If it is indeed cancer, decisions must be made. It is helpful to have a relative or friend come along for consultations; ask questions, get second opinions, take notes. The size, location and extent of the cancer as well as the age and health of the patient will determine the course of treatment. Options in surgery include lumpectomy, removing the cancer and some surrounding tissue, or mastectomy, removing all of the breast tissue. Lymph nodes may also be removed.

The patient will have to meet with a breast surgeon, a plastic surgeon for reconstruction, a medical oncologist for chemotherapy and a radiation oncologist for radiation therapy. The treatment required will be determined by a few doctors, depending on the staging of the tumor, its size and where the cancer has spread to. Other treatments include hormone therapy, such as tamoxifen that blocks estrogen, and biological therapy, such as trastuzumab, a monoclonal antibody that assists the immune system in its fight against cancer. A nutritionist and a genetic counselor may also be consulted. Some of the treatments have unpleasant side effects, such as nausea or hair loss. The patient should get sufficient rest, maintain a healthy diet and exercise to better cope with the treatment.

“Unfortunately cancer doesn’t always follow the rules,” said Dr. Elisa Kadish, a radiologist at Citron-Hammer Radiology, P.C., and former clinical assistant professor of radiology at Montefiore Medical Center and SUNY Downstate Medical Center. “The first rule is if someone has a first degree relative, mother, sister, daughter who was diagnosed premenopausally with breast cancer she must go [for a mammogram] 10 years before the age of diagnosis. You want to find it before it can be felt.”

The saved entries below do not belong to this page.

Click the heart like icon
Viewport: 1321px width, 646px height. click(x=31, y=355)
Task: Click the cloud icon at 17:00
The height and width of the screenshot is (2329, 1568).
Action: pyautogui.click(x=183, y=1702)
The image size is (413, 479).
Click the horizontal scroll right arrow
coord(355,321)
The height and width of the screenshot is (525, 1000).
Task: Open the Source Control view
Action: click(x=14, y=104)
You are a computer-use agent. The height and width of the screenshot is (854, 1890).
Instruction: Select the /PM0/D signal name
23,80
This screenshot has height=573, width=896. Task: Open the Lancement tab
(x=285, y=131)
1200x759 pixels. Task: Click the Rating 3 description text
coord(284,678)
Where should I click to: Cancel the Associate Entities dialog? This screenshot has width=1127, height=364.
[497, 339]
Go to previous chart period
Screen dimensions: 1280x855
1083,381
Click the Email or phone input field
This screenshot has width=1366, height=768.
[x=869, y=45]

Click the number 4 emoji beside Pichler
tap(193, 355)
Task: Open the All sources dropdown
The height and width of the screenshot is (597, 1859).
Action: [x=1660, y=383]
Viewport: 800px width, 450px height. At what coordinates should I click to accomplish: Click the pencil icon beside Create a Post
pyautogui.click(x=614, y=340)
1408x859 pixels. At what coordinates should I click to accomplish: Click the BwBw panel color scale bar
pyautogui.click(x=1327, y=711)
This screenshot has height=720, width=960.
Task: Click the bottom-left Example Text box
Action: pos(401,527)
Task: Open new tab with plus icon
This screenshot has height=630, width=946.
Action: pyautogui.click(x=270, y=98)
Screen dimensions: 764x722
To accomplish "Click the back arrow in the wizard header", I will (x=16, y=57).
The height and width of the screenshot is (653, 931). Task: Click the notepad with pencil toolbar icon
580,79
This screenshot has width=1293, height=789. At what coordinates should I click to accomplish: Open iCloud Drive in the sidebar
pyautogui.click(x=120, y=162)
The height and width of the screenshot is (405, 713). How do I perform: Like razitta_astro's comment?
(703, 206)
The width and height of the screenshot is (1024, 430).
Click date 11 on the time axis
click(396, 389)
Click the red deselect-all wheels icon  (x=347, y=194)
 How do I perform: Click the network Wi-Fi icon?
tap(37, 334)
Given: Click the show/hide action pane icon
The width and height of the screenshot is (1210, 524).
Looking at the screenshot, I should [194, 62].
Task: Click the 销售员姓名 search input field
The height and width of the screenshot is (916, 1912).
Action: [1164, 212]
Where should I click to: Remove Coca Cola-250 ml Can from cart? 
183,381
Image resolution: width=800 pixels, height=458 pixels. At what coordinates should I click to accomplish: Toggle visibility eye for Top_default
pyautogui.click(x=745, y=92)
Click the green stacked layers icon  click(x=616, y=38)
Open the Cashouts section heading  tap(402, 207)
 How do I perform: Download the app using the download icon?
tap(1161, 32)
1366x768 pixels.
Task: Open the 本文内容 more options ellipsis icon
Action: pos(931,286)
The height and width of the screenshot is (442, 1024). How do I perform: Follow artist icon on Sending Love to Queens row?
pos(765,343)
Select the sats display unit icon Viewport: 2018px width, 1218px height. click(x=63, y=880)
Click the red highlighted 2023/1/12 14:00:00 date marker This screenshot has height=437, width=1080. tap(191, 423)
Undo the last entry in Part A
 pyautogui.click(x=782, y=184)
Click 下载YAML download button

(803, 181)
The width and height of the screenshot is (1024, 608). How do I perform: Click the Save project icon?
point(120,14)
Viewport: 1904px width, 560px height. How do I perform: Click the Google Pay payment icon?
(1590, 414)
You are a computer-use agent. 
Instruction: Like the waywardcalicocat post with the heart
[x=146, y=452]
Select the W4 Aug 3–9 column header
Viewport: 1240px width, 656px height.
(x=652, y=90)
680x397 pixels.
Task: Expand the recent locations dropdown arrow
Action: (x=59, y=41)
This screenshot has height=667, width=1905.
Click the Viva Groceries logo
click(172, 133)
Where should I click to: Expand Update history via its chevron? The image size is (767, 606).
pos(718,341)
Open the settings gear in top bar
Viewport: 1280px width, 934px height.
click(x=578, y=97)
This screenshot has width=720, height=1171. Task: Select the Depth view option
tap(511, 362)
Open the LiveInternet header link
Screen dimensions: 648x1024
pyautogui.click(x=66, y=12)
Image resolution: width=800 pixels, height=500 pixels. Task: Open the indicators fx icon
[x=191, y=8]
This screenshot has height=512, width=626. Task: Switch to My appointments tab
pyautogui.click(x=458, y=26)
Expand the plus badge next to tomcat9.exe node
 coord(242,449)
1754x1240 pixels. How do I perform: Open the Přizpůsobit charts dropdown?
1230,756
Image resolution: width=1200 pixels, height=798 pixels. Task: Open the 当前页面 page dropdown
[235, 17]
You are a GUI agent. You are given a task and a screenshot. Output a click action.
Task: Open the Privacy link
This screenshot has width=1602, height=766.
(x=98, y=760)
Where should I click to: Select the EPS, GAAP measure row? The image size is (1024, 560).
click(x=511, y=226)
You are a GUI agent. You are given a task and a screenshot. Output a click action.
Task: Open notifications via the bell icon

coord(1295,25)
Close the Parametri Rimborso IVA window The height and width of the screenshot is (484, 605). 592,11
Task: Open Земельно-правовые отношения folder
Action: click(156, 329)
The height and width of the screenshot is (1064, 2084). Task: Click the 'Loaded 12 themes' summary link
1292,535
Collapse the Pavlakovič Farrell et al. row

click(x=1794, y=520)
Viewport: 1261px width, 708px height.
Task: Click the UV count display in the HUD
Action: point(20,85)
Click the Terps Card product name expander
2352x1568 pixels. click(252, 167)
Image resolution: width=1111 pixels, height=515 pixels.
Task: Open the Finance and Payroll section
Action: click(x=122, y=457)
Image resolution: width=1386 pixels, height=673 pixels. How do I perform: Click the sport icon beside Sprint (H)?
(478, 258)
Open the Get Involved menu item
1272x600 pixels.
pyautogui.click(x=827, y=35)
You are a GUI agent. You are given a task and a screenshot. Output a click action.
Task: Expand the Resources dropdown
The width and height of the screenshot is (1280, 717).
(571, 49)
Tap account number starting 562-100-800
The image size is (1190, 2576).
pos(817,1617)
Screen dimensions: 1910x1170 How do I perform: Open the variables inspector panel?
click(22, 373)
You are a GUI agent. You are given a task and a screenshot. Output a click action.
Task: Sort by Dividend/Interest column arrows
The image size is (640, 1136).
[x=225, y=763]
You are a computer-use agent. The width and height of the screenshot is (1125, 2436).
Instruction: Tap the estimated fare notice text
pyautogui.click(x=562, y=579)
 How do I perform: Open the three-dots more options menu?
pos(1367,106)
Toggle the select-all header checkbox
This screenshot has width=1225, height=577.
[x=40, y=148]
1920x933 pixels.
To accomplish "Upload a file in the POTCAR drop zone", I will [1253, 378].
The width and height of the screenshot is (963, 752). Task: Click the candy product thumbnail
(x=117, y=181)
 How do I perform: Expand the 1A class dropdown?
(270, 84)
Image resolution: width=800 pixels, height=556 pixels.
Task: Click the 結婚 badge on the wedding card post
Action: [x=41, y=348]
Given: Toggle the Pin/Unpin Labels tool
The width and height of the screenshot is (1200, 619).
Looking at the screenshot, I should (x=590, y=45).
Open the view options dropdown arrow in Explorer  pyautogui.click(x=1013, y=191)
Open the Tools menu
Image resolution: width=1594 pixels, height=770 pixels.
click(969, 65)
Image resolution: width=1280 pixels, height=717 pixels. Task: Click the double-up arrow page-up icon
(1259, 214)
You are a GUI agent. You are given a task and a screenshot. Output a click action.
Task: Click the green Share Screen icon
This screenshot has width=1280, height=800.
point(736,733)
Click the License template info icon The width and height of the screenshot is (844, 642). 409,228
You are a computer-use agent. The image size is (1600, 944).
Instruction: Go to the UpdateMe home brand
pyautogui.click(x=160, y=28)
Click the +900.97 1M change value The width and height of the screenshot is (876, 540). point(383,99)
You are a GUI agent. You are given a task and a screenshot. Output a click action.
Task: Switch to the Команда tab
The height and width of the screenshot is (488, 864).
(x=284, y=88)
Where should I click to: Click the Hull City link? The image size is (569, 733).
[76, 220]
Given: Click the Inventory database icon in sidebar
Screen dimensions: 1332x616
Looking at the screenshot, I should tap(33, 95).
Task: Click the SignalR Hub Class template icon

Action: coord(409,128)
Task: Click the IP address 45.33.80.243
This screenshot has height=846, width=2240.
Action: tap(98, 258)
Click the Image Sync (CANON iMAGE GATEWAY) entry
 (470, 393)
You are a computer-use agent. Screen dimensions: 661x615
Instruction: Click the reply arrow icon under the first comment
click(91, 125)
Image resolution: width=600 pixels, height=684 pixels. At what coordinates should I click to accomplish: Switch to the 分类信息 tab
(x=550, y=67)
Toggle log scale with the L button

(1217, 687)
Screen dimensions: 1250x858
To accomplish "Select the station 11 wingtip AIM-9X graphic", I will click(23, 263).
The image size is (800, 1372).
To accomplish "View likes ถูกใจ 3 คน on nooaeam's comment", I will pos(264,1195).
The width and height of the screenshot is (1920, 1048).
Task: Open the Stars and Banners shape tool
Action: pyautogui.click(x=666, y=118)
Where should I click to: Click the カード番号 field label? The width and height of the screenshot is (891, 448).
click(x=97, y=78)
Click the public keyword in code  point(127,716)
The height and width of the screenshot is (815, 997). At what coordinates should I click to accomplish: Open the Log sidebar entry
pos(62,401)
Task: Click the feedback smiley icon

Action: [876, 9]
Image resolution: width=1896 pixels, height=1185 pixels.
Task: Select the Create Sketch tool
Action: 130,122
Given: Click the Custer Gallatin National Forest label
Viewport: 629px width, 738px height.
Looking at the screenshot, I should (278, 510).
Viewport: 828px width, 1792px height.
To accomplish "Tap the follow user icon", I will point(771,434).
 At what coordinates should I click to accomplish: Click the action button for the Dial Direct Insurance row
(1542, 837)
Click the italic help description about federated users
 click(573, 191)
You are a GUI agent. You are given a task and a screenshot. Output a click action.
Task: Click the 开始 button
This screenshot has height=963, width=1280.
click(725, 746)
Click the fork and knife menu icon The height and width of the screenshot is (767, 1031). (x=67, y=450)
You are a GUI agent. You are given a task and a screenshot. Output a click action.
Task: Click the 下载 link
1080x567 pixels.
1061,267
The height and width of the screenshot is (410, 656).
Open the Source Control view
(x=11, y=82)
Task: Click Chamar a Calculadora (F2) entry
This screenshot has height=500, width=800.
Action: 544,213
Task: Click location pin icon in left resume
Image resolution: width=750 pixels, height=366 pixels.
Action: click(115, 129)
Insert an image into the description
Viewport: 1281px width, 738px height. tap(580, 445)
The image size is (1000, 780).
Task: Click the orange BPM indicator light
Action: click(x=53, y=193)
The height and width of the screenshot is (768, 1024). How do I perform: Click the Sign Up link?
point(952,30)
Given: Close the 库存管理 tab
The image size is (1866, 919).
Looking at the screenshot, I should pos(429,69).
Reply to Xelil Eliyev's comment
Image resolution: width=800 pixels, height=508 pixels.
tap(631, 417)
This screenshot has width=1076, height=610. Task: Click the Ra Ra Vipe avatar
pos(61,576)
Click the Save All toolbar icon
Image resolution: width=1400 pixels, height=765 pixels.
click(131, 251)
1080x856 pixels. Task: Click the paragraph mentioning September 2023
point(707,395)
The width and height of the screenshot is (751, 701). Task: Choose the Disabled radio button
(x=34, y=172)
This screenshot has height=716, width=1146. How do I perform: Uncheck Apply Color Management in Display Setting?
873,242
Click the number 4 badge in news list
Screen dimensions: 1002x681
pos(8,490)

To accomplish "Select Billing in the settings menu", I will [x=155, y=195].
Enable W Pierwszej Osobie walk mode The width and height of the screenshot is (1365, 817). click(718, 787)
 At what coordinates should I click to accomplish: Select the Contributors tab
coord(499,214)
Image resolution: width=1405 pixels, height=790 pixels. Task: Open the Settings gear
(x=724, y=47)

If the cancer patient was diagnosed at age 42, then the relative should be screened at 32, she explained. Kadish said she would send a patient for an MRI since it “will often detect things hiding behind dense tissue.” It’s also recommended “to determine the extent of the disease,” she said. “No test is perfect,” she added, noting that reading the tests is “really an art.”

“A significant advance in the surgical evaluation of breast cancer is the use of Axillary Sentinel lymph node biopsy,” said Dr. Susan M. Palleschi, a Surgeon Specializing in Diseases and Surgery of the Breast affiliated with North Shore University Hospital, Long Island Jewish Medical Center and St. Francis Hospital. “This technique was first used in breast cancer in 1995, and has since been established as the standard of care in the evaluation of the axilla to determine if there is evidence of metastasis to the lymph nodes.”

With this technique, a combination of blue dye and radioactive tracer is used to identify the first lymph node or nodes that drain the breast. If they are negative for metastasis then the remainder of the axillary lymph nodes may be left in place, significantly reducing the potential risk for postoperative lymphedema, swelling of the arm, Palleschi explained. If the sentinel lymph node is “positive” for metastasis then the remainder of the lymph nodes will be removed.

“For women undergoing mastectomy,” continued Palleschi, in an e-mail, “immediate breast reconstruction by the plastic surgeon offers excellent cosmetic results with many added psychological and emotional benefits. The reconstructive options include a temporary saline filled tissue expander which is ultimately replaced with a permanent implant, versus a ‘flap’ reconstruction, whereby a patient’s native tissue is used to reconstruct the breast mound. Subsequently, the patient will undergo reconstruction of the nipple areola complex. The specific type of reconstruction performed will be determined by the recommendations of the plastic surgeon as well as by patient preference.”

Information beyond this basic overview of breast cancer is available from Sharsheret, the American Cancer Society, the National Cancer Institute at www.cancer.gov, the National Comprehensive Cancer Network and other organizations.